Given exercise 1 - In the forum post on enforcing content uniqueness, swap "PostgreSQL" for "MySQL" and give the passage from "Checksums are not" to "PostgreSQL by default)".

--- START Document passage ---

Checksums are not guaranteed to be unique. But you can index ANYTHING
in PostgreSQL, it turns out... and if content is supposed to be
unique, it is a natural primary key.
It is the only real way to enforce, in DDL, content uniqueness.
Otherwse we are talking about triggers which check uniqueness against
the md5sum() (since that's that supplied in PostgreSQL by default)
first and then that content doesn't match on selected rows....... One
can always go that route but I think the DDL data constraints are
clearer, and if one has to move from them and simulate in triggers, it
is usually helpful to have a sketch in DDL first.
> Yes, I like that, and I like the design so far I think, except for that
> contents primary key.
> Please clarify why we have to do that.
>
> Having a checksum run on uploades, and then indexing that, is going to be
> slower you think?
It means you have to have a trigger as a custom procedure to enforce
uniqueness on content. If we go that route, it's best to sketch out
what is valid data purely in DDL first.

--- END Document passage ---
--- START Extracted material ---

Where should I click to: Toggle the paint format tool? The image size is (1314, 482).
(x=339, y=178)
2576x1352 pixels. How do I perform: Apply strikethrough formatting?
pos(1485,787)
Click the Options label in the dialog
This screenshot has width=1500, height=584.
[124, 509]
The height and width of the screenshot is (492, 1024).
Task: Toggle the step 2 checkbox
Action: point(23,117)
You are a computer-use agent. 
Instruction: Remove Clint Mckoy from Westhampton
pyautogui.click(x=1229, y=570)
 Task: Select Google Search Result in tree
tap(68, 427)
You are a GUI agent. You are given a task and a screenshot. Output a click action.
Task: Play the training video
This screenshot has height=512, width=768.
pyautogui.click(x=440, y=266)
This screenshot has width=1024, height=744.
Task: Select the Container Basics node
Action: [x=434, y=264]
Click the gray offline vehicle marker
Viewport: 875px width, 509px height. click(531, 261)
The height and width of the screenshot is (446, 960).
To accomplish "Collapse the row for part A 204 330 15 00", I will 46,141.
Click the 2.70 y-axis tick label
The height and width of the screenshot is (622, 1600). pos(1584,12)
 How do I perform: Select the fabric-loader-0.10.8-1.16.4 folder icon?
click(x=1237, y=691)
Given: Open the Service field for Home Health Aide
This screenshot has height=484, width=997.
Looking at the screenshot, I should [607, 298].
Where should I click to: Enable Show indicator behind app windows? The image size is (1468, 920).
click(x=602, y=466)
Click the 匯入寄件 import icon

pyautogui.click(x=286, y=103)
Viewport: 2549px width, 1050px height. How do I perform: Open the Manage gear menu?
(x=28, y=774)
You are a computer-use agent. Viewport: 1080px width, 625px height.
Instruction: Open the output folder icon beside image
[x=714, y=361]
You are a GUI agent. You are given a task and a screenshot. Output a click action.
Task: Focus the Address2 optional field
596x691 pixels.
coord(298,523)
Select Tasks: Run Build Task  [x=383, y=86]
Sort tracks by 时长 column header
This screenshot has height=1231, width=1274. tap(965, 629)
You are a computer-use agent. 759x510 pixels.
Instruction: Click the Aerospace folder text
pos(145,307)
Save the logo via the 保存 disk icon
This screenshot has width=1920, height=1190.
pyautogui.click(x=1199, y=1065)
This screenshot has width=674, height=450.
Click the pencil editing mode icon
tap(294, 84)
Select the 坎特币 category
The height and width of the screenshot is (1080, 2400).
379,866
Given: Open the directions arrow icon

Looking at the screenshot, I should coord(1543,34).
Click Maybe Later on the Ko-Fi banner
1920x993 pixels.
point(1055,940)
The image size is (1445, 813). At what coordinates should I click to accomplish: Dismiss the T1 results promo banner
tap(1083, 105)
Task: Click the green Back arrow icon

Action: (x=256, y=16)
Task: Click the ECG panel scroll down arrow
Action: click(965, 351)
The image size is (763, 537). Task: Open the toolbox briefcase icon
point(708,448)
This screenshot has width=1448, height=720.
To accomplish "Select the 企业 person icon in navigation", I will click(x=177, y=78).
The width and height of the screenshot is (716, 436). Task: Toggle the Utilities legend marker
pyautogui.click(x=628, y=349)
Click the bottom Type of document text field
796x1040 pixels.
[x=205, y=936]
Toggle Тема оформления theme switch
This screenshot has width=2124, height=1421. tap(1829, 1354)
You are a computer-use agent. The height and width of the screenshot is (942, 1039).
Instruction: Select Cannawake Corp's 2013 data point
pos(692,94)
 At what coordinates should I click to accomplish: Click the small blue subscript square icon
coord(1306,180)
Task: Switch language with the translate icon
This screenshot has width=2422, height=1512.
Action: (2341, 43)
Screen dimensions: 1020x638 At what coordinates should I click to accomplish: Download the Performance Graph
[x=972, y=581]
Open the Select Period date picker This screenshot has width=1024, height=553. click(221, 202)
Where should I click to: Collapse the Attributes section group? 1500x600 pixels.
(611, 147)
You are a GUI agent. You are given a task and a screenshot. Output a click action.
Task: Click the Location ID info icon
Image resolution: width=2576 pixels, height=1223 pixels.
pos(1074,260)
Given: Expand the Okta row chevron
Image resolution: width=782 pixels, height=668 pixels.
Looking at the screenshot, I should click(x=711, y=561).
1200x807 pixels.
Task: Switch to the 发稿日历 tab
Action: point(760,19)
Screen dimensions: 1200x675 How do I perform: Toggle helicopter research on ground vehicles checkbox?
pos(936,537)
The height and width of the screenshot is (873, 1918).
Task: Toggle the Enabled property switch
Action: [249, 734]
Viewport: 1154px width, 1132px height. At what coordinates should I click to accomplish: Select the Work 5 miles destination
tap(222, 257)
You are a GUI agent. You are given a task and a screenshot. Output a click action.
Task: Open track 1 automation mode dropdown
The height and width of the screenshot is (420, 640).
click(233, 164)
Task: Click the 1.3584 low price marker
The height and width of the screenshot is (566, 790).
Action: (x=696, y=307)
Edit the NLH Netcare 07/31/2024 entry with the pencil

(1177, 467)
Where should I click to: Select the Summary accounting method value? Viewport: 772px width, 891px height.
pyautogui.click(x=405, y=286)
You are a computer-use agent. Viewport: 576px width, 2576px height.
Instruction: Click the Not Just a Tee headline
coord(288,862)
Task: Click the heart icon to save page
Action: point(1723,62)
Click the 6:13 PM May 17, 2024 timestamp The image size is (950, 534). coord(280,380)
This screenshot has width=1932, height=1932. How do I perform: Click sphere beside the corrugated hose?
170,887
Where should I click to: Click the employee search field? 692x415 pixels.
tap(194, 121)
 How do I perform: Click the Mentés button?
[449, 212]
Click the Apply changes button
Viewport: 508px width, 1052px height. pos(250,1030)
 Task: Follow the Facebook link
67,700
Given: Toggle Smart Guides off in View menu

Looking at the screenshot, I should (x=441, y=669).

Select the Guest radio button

--- END Extracted material ---

Given exercise 2 - Retype the rows from the line with "You are a computer-use agent. 759x510 pixels." to the line with "tap(1083, 105)", word for word.

Finished answer 1 -
Checksums are not guaranteed to be unique. But you can index ANYTHING
in MySQL, it turns out... and if content is supposed to be
unique, it is a natural primary key.
It is the only real way to enforce, in DDL, content uniqueness.
Otherwse we are talking about triggers which check uniqueness against
the md5sum() (since that's that supplied in MySQL by default)

Finished answer 2 -
You are a computer-use agent. 759x510 pixels.
Instruction: Click the Aerospace folder text
pos(145,307)
Save the logo via the 保存 disk icon
This screenshot has width=1920, height=1190.
pyautogui.click(x=1199, y=1065)
This screenshot has width=674, height=450.
Click the pencil editing mode icon
tap(294, 84)
Select the 坎特币 category
The height and width of the screenshot is (1080, 2400).
379,866
Given: Open the directions arrow icon

Looking at the screenshot, I should coord(1543,34).
Click Maybe Later on the Ko-Fi banner
1920x993 pixels.
point(1055,940)
The image size is (1445, 813). At what coordinates should I click to accomplish: Dismiss the T1 results promo banner
tap(1083, 105)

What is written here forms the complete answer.